If you want to improve your mind that way
sleep on.

I've given up on my brain.
I've torn the cloth to shreds
and thrown it away.
If you're not completely naked
wrap your beautiful robe of words
around you,

and sleep.
 - Jalāl ad-Dīn Mohammad Rūmī



"Once you have recognized that there are other realities, other than the one you have been familiar with, your life starts to change. I don't care whether you got it from a joint; whether you got it from trauma; whether you got it from surfing; whether you got it from temple or church. Whatever thing you did that took you beyond yourself. Whatever it was, if you acknowledged it as real as what you have started from, you are on the way. That is what is known as awakening."
 - Ram Dass



"Sometimes you are privileged with a glimpse of the other world, when the light shines up from the west as the sun sets and dazzles something wet. The world is just water and light, a slide show through which your spirit glides."
 - Fanny Howe



"There are so many things that art can't do. It can't bring the dead back to life, it can't mend arguments between friends, or cure AIDS, or halt the pace of climate change.

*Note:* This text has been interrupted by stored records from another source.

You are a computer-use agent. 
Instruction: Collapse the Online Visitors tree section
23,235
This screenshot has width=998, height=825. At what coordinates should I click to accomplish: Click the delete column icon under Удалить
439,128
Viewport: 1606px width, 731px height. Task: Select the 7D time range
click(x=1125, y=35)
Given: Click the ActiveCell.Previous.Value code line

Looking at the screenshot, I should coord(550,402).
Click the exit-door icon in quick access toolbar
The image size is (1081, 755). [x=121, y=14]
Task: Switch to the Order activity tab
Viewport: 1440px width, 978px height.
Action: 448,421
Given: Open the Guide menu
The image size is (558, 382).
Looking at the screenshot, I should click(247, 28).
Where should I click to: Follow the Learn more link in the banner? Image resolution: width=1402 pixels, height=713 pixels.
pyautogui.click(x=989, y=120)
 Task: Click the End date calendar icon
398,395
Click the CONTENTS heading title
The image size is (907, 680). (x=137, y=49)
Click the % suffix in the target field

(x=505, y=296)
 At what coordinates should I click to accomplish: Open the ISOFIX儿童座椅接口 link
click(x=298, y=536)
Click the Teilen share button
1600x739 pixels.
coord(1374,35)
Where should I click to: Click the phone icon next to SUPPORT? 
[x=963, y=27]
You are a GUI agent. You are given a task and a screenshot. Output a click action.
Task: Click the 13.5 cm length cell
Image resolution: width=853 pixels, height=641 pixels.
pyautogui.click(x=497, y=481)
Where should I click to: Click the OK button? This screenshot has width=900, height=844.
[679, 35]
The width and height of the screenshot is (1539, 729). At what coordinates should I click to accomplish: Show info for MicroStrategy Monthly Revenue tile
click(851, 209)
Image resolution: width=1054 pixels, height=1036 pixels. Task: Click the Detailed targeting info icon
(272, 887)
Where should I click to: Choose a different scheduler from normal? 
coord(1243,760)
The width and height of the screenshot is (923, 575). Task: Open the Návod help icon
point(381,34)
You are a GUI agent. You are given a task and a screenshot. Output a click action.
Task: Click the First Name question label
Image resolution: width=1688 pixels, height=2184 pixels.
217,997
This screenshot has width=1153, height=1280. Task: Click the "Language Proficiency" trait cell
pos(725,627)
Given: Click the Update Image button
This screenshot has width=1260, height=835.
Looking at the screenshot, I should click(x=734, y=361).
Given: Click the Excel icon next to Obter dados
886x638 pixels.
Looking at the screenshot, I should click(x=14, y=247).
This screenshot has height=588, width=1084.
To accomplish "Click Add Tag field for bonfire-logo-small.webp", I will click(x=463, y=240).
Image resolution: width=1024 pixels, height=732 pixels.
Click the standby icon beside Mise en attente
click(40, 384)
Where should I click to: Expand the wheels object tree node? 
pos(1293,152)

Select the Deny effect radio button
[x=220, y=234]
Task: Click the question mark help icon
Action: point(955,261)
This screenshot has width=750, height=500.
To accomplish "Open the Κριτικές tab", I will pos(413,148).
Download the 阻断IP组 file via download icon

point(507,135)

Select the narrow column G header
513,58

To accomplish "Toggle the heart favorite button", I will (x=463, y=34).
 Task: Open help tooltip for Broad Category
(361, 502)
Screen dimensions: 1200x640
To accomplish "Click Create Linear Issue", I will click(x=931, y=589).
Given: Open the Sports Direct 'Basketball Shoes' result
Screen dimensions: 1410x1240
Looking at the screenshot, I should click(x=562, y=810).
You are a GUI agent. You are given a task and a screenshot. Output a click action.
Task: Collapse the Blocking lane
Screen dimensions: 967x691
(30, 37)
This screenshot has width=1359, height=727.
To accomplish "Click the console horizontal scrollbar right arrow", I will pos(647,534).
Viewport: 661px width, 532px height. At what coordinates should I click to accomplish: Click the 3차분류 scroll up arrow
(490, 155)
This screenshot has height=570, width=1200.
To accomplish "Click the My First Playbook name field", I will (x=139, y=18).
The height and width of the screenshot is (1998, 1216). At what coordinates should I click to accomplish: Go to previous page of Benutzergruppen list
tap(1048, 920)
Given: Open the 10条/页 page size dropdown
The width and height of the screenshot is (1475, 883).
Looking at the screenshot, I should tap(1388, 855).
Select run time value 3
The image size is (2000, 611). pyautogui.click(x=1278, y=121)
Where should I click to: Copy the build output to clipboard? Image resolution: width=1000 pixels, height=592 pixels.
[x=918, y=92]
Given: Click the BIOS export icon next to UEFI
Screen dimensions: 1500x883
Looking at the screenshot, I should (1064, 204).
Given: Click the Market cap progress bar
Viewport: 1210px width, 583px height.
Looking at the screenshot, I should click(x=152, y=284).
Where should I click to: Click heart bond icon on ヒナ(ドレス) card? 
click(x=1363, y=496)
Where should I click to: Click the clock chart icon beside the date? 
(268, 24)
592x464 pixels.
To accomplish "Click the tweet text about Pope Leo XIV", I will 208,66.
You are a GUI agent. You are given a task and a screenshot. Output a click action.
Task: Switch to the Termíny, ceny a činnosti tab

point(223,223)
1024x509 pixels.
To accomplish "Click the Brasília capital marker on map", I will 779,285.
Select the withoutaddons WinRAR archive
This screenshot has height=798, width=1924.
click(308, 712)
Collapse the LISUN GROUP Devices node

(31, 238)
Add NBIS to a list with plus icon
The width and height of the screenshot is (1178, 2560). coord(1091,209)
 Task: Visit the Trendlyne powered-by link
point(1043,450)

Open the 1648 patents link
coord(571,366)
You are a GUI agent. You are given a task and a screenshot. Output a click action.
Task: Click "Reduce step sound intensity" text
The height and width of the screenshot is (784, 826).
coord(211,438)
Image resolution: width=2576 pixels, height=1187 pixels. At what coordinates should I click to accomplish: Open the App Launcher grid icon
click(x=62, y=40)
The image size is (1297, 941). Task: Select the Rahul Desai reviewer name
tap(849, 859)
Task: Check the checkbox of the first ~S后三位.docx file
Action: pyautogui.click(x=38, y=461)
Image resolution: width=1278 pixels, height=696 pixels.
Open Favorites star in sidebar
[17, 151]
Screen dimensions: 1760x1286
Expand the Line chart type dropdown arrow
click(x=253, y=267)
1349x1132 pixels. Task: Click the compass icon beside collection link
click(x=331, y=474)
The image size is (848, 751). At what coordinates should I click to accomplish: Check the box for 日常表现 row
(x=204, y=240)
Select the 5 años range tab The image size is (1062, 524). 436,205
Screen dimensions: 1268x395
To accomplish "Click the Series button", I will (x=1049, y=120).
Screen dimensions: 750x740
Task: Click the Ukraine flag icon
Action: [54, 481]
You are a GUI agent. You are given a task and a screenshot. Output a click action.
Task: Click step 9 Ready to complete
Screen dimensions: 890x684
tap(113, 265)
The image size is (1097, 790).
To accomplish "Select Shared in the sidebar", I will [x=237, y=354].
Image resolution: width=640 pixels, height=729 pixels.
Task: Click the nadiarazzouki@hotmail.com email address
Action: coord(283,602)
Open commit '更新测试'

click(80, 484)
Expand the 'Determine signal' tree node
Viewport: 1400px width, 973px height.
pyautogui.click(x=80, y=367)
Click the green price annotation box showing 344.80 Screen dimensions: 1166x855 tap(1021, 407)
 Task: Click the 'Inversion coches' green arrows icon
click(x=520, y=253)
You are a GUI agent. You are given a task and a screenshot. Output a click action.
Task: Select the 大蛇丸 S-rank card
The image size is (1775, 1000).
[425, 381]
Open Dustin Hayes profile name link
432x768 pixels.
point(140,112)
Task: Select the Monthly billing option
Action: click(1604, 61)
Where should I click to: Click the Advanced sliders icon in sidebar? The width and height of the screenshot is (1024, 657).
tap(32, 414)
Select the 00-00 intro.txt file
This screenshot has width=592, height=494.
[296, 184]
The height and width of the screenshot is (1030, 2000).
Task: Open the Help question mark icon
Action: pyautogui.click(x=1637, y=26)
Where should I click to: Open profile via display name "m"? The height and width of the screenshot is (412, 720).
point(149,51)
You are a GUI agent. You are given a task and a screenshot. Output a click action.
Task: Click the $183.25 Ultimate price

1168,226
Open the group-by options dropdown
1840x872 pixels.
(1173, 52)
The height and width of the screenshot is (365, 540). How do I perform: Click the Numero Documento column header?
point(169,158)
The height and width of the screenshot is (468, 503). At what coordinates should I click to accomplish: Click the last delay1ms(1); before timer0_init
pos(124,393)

All the same, it does have some extraordinary functions, some odd negotiating ability between people, including people who never meet and yet who infiltrate and enrich each other's lives. It does have a capacity to create intimacy; it does have a way of healing wounds, and better yet of making it apparent that not all wounds need healing and not all scars are ugly."
 - Olivia Laing
The Lonely City



"You'll notice that I haven't talked about love. Or about happiness. I've talked about becoming - or remaining - the person who can be happy, a lot of the time, without thinking that being happy is what it's all about. It's not. It's about becoming the largest, most inclusive, most responsive person you can be."